Publication bias is real, growing, and it continues to be formally studied [4]. In a study of 4,600 peer-reviewed papers over the period of 1990 to 2007, it was found that the ratio of positive results being published over negative results has been greater than 80% since 1999, and peaked as high as 88.6% in 2005, and that the problem was especially severe in the biological and social sciences, when compared to the physical sciences.

There is no reason to believe that the trend of increasing publication bias has reversed, suggesting that, in the biological sciences, a publication bias on the order of 90% or greater is likely at this time. This has been verified by meta-analysis of 74 FDA-registered studies of anti-depressants [10], showing that, at that time, studies with positive results were about 10 times as likely to be published as studies that would have reported negative results on the efficacy of the same class of drugs. The practical implication is clear: due to publication bias, there is approximately a 10-to-1 ratio of evidence demonstrating the effectiveness of anti-depressants, when in fact the ratio of evidence was much closer to balanced (actually 38 positive and 24 negative), had all of the results, both positive and negative, been published. But to the uninformed reader, the balance of available evidence clearly favors the efficacy of these drugs. The clinical impact is that confidence in the effectiveness of anti-depressants may very well be misplaced. The scientific implication is that science is and has been contributing and reinforcing false beliefs that will have widespread and lasting implications at all levels of society, public policy, and clinical practice. And we see evidence of this in all walks of life, including the way people believe they need to pre-treat strawberry seeds by freezing them before they plant them.

Records in a dataset:

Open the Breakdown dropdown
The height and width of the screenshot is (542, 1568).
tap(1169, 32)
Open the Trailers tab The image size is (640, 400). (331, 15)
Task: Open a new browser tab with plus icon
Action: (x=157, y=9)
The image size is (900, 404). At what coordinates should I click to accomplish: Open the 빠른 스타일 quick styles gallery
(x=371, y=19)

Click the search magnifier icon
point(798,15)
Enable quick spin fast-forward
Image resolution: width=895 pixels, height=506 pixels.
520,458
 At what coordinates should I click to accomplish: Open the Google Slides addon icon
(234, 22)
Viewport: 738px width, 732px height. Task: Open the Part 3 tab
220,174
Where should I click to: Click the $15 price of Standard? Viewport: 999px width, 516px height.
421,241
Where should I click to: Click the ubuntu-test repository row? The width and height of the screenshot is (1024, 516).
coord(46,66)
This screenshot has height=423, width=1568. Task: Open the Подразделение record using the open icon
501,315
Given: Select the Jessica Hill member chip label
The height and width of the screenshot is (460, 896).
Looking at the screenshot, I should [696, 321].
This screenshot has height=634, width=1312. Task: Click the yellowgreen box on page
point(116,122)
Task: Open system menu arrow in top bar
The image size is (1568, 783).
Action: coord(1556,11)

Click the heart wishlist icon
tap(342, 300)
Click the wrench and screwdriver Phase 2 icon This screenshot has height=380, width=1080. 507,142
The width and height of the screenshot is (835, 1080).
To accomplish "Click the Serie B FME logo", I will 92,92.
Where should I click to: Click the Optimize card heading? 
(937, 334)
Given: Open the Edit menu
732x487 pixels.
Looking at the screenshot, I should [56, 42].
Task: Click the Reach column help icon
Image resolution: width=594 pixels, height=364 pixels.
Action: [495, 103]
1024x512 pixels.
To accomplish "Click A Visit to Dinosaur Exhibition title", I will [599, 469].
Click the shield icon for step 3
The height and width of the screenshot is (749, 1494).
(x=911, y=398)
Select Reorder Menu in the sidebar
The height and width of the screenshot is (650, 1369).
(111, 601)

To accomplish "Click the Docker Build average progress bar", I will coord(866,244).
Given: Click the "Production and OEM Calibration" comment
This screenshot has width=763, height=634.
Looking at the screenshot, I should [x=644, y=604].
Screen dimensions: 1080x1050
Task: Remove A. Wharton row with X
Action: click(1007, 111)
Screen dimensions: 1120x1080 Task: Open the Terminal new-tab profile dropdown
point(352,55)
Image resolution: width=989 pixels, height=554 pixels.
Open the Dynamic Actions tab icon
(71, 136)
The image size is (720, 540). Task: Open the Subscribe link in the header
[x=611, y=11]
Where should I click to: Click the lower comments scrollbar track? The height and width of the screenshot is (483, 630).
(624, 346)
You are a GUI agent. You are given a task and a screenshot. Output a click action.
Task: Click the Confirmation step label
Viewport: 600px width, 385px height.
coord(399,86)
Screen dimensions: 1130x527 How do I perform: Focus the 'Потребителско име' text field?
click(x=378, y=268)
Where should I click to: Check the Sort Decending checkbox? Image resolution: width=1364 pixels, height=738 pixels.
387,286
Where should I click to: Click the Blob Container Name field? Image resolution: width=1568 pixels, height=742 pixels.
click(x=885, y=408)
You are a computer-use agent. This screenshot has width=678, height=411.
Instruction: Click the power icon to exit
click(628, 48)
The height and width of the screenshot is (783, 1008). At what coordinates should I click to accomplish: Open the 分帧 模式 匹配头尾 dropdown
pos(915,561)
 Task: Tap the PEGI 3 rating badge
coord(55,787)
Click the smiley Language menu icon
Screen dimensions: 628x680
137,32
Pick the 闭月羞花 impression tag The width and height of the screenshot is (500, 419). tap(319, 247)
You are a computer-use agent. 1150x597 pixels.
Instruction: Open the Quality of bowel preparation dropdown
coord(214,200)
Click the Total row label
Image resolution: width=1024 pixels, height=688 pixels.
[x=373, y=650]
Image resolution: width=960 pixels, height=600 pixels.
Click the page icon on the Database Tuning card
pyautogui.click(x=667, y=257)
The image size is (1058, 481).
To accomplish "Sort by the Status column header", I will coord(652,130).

Instructions:
• a. Reproduce the passage on publication bias from "Publication bias is" to "the physical sciences.".
• b. According to the passage on publication bias, how high did the share of positive over negative published results peak, and in what year?
• c. Decide whether each statement agrees with the passage on publication bias, answering yes or no and quoting the deciding words. (i) The study of 4,600 peer-reviewed papers covered the years 1990 to 2007. (ii) The problem was found to be most severe in the physical sciences. (iii) The meta-analysis of anti-depressant studies covered 74 FDA-registered studies.

Task answers:
• a.
Publication bias is real, growing, and it continues to be formally studied [4]. In a study of 4,600 peer-reviewed papers over the period of 1990 to 2007, it was found that the ratio of positive results being published over negative results has been greater than 80% since 1999, and peaked as high as 88.6% in 2005, and that the problem was especially severe in the biological and social sciences, when compared to the physical sciences.

• b. It peaked at 88.6% in 2005.

• c.
(i) Yes: "over the period of 1990 to 2007"
(ii) No: "especially severe in the biological and social sciences, when compared to the physical sciences"
(iii) Yes: "meta-analysis of 74 FDA-registered studies of anti-depressants"